Biohaven, [NYSE: BHVN] went public in May at $17 raising $168 million in its IPO. Three months later the stock hit $37, and a $1 billion dollar plus valuation in part on expectations of positive results from an Phase 3clinical trial and its strategy of licensing existing drugs in need of further clinical trials and development
Biohaven unique business plan has it licensing rights to drugs from a variety of sources, including Yale, Rutgers, Bristol Myers, AstraZeneca, Mass General Hosptial, creating hopefully a quick route to a diverse pipeline in an industry where a single drug can take a decade or more to develop.
Unfortunately the first study our of the gate, a Phase II/III study of trigriluzole, which was given Fast Track status from the FDA showed that that it didn’t work as well as the placebo in treating spinocerebellar ataxia, a rare genetically generated disease that effects the brains ability to properly control body movements.

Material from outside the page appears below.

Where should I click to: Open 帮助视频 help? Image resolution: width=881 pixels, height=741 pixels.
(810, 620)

The company’s stock initially dropped 28% on the news, but recovered somewhat and still remains at double it’s IPO price.
In September the company announced that it was going to test the drug for Alzheiemers with thes Alzheimer's Disease Cooperative Study [ADCS, an Alzheimer's disease (AD) clinical trials research consortium that receives major support from the U.S. National Institute on Aging (NIA), a part of the US National Institutes of Health.

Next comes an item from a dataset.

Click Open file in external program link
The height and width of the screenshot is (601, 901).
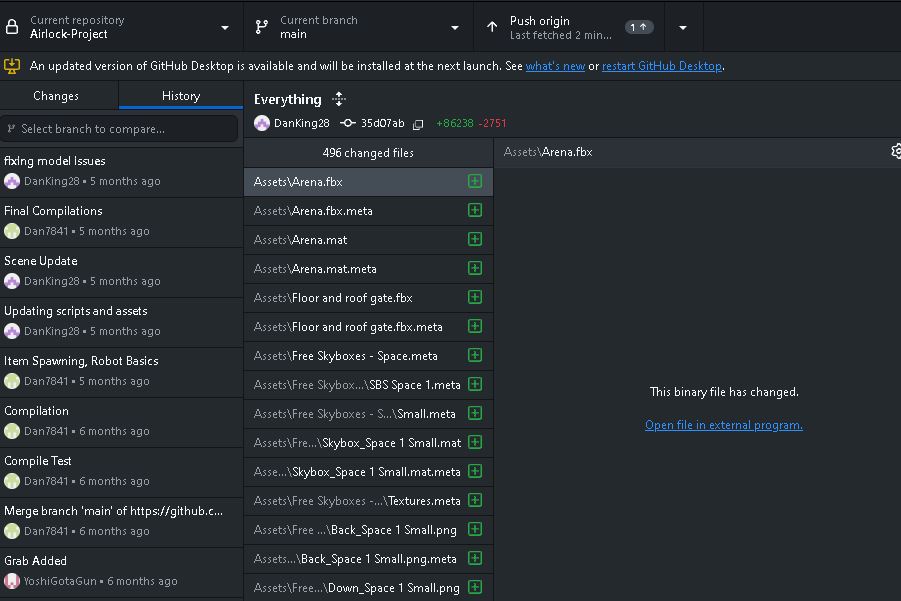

Biohaven which recently announced in late September it was establishing its headquarters at the former Liberty Bank building on Church Street. Along with the negative results the company said that it has more than $200 million in cash in its coffers, to fund its immediate operations and trials.
|Biohaven CEO:" Disapointed in the results."|
Biohaven CEO Vlad Coric commented on the results saying, “we are obviously disappointed that today’s topline clinical results do not support continued development of trigriluzole as a symptomatic agent for patients with SCA, a devastating neurologic disorder for which novel treatments are urgently needed. This was the largest SCA clinical trial performed to date and important knowledge has been generated — we plan to share our data with the ataxia clinical leaders and the National Ataxia Foundation to help refine clinical trials in this therapeutic area.”